_What you need to do:_
Update the listing below by changing every instance of "GUI agent" to "screen agent". Keep every other line unchanged.

(Entries for locating text and elements)
* * *

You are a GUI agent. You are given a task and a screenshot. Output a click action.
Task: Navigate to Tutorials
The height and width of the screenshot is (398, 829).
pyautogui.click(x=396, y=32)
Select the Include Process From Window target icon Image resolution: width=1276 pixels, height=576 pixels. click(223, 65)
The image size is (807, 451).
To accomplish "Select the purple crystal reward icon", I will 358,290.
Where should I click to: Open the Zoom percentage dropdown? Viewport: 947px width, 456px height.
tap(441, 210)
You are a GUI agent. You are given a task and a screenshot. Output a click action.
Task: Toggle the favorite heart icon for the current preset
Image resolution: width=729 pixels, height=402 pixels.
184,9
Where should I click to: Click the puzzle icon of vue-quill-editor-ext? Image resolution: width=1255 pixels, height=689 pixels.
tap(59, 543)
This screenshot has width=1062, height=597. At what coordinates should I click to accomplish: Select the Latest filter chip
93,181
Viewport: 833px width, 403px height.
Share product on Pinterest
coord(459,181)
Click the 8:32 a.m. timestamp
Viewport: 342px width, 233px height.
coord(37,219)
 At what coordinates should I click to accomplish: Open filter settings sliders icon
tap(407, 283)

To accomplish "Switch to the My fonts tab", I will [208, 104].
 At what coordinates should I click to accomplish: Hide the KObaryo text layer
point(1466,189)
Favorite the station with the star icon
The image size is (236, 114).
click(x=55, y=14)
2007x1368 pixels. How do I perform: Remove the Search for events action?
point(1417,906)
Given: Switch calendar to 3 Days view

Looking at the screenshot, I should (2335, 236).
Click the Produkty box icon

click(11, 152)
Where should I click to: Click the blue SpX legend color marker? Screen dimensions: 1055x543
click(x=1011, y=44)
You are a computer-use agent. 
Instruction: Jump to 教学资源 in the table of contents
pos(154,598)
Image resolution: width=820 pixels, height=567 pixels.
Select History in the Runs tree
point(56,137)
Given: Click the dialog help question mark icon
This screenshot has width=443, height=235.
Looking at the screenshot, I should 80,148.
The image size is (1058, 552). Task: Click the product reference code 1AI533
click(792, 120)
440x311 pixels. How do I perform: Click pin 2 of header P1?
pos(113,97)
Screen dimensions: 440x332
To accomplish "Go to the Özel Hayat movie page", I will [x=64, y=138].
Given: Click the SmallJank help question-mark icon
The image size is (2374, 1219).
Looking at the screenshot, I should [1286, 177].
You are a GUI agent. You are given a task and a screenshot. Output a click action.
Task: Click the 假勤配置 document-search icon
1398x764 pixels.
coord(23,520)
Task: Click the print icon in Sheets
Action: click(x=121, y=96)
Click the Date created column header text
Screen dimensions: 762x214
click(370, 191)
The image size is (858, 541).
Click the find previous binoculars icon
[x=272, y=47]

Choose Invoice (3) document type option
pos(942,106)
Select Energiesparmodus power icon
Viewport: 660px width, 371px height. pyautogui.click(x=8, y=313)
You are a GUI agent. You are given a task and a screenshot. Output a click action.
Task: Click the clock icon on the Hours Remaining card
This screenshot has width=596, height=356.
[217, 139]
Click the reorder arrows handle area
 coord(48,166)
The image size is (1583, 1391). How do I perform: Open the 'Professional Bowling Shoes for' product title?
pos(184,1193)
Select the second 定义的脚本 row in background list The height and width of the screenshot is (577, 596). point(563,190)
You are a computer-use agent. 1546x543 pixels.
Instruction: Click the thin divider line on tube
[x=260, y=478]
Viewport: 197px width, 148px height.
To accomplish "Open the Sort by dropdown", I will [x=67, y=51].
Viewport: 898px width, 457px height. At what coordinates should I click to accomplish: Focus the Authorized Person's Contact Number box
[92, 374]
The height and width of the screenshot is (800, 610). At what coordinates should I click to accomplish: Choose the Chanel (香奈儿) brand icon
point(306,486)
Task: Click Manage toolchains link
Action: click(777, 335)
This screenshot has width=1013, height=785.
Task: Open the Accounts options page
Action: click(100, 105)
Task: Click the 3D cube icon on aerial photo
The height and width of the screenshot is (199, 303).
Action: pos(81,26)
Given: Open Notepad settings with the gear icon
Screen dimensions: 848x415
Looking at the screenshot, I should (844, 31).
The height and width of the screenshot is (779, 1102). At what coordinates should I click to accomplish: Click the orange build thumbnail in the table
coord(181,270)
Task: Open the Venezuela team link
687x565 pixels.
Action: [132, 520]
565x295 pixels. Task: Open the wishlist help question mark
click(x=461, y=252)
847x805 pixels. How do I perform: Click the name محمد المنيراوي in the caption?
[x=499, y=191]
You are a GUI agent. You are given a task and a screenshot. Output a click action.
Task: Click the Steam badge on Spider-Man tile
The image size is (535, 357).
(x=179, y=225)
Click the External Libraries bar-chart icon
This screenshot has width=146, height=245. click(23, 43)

* * *

_Written solution:_
You are a screen agent. You are given a task and a screenshot. Output a click action.
Task: Navigate to Tutorials
The height and width of the screenshot is (398, 829).
pyautogui.click(x=396, y=32)
Select the Include Process From Window target icon Image resolution: width=1276 pixels, height=576 pixels. click(223, 65)
The image size is (807, 451).
To accomplish "Select the purple crystal reward icon", I will 358,290.
Where should I click to: Open the Zoom percentage dropdown? Viewport: 947px width, 456px height.
tap(441, 210)
You are a screen agent. You are given a task and a screenshot. Output a click action.
Task: Toggle the favorite heart icon for the current preset
Image resolution: width=729 pixels, height=402 pixels.
184,9
Where should I click to: Click the puzzle icon of vue-quill-editor-ext? Image resolution: width=1255 pixels, height=689 pixels.
tap(59, 543)
This screenshot has width=1062, height=597. At what coordinates should I click to accomplish: Select the Latest filter chip
93,181
Viewport: 833px width, 403px height.
Share product on Pinterest
coord(459,181)
Click the 8:32 a.m. timestamp
Viewport: 342px width, 233px height.
coord(37,219)
 At what coordinates should I click to accomplish: Open filter settings sliders icon
tap(407, 283)

To accomplish "Switch to the My fonts tab", I will [208, 104].
 At what coordinates should I click to accomplish: Hide the KObaryo text layer
point(1466,189)
Favorite the station with the star icon
The image size is (236, 114).
click(x=55, y=14)
2007x1368 pixels. How do I perform: Remove the Search for events action?
point(1417,906)
Given: Switch calendar to 3 Days view

Looking at the screenshot, I should (2335, 236).
Click the Produkty box icon

click(11, 152)
Where should I click to: Click the blue SpX legend color marker? Screen dimensions: 1055x543
click(x=1011, y=44)
You are a computer-use agent. 
Instruction: Jump to 教学资源 in the table of contents
pos(154,598)
Image resolution: width=820 pixels, height=567 pixels.
Select History in the Runs tree
point(56,137)
Given: Click the dialog help question mark icon
This screenshot has width=443, height=235.
Looking at the screenshot, I should 80,148.
The image size is (1058, 552). Task: Click the product reference code 1AI533
click(792, 120)
440x311 pixels. How do I perform: Click pin 2 of header P1?
pos(113,97)
Screen dimensions: 440x332
To accomplish "Go to the Özel Hayat movie page", I will [x=64, y=138].
Given: Click the SmallJank help question-mark icon
The image size is (2374, 1219).
Looking at the screenshot, I should [1286, 177].
You are a screen agent. You are given a task and a screenshot. Output a click action.
Task: Click the 假勤配置 document-search icon
1398x764 pixels.
coord(23,520)
Task: Click the print icon in Sheets
Action: click(x=121, y=96)
Click the Date created column header text
Screen dimensions: 762x214
click(370, 191)
The image size is (858, 541).
Click the find previous binoculars icon
[x=272, y=47]

Choose Invoice (3) document type option
pos(942,106)
Select Energiesparmodus power icon
Viewport: 660px width, 371px height. pyautogui.click(x=8, y=313)
You are a screen agent. You are given a task and a screenshot. Output a click action.
Task: Click the clock icon on the Hours Remaining card
This screenshot has width=596, height=356.
[217, 139]
Click the reorder arrows handle area
 coord(48,166)
The image size is (1583, 1391). How do I perform: Open the 'Professional Bowling Shoes for' product title?
pos(184,1193)
Select the second 定义的脚本 row in background list The height and width of the screenshot is (577, 596). point(563,190)
You are a computer-use agent. 1546x543 pixels.
Instruction: Click the thin divider line on tube
[x=260, y=478]
Viewport: 197px width, 148px height.
To accomplish "Open the Sort by dropdown", I will [x=67, y=51].
Viewport: 898px width, 457px height. At what coordinates should I click to accomplish: Focus the Authorized Person's Contact Number box
[92, 374]
The height and width of the screenshot is (800, 610). At what coordinates should I click to accomplish: Choose the Chanel (香奈儿) brand icon
point(306,486)
Task: Click Manage toolchains link
Action: click(777, 335)
This screenshot has width=1013, height=785.
Task: Open the Accounts options page
Action: click(100, 105)
Task: Click the 3D cube icon on aerial photo
The height and width of the screenshot is (199, 303).
Action: pos(81,26)
Given: Open Notepad settings with the gear icon
Screen dimensions: 848x415
Looking at the screenshot, I should (844, 31).
The height and width of the screenshot is (779, 1102). At what coordinates should I click to accomplish: Click the orange build thumbnail in the table
coord(181,270)
Task: Open the Venezuela team link
687x565 pixels.
Action: [132, 520]
565x295 pixels. Task: Open the wishlist help question mark
click(x=461, y=252)
847x805 pixels. How do I perform: Click the name محمد المنيراوي in the caption?
[x=499, y=191]
You are a screen agent. You are given a task and a screenshot. Output a click action.
Task: Click the Steam badge on Spider-Man tile
The image size is (535, 357).
(x=179, y=225)
Click the External Libraries bar-chart icon
This screenshot has width=146, height=245. click(23, 43)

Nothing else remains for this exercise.